■ INSTRUCTIONS FOR THE TASK ■
For every entry below, give an exact repeat and leave out the pictures.

■ GIVEN RECORDS ■
Segment Open
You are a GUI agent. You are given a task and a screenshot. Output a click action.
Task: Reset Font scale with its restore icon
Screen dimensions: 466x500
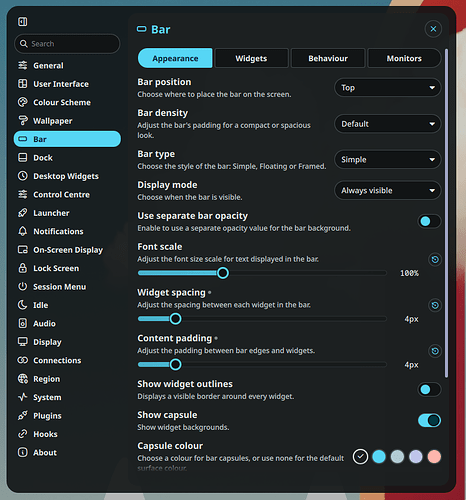coord(435,260)

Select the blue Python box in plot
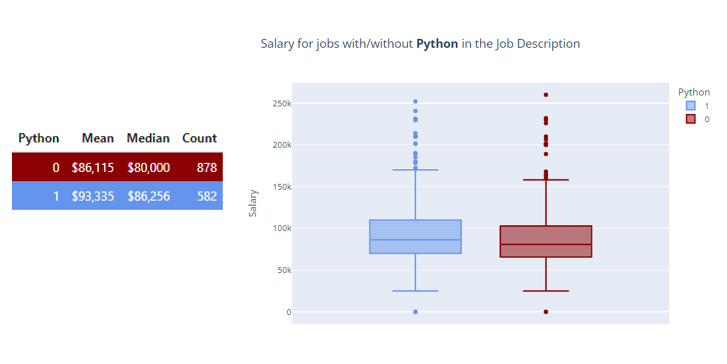click(x=415, y=236)
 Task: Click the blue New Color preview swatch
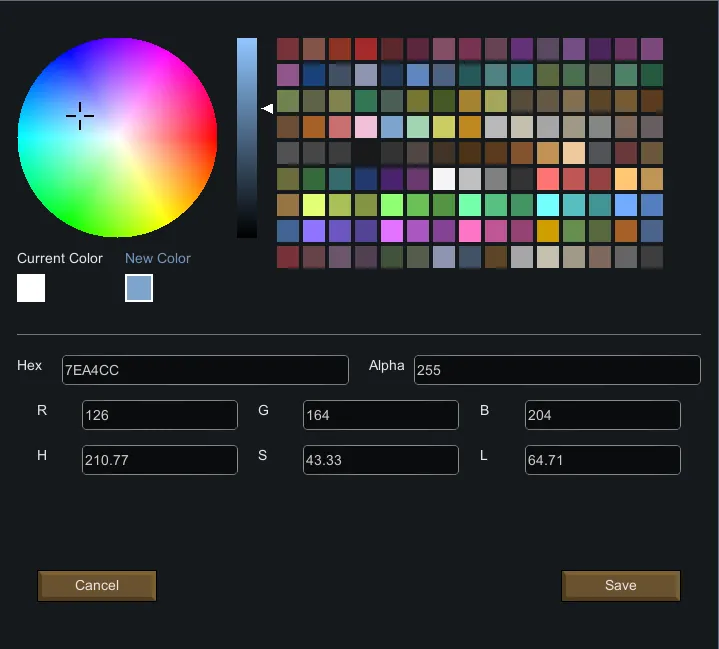point(139,288)
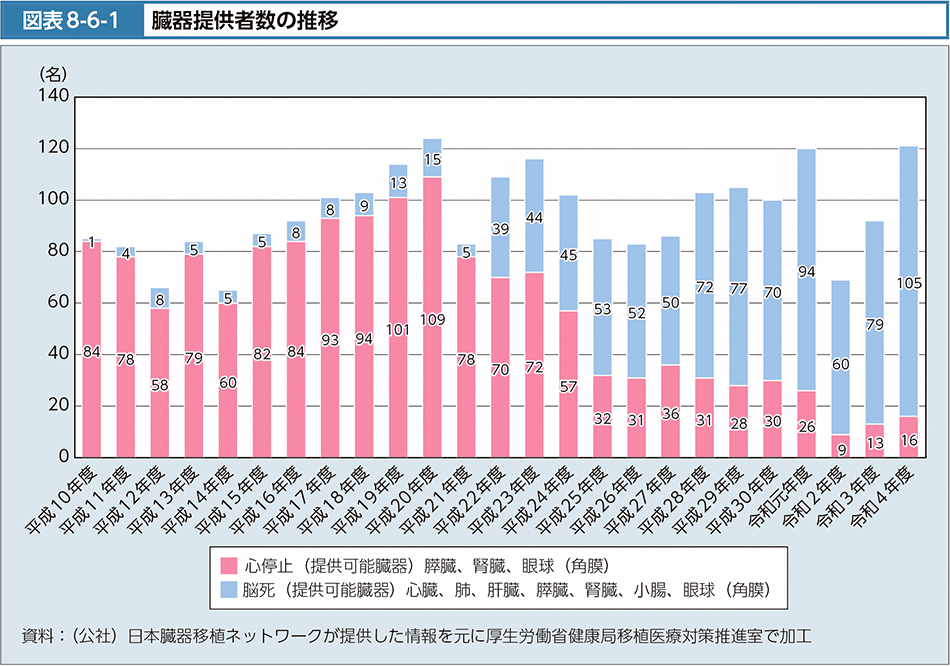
Segment Closed
■ RESULT BELOW ■
You are a GUI agent. You are given a task and a screenshot. Output a click action.
Task: Reset Font scale with its restore icon
Screen dimensions: 466x500
coord(435,260)

Select the blue Python box in plot
click(x=415, y=236)
 Task: Click the blue New Color preview swatch
point(139,288)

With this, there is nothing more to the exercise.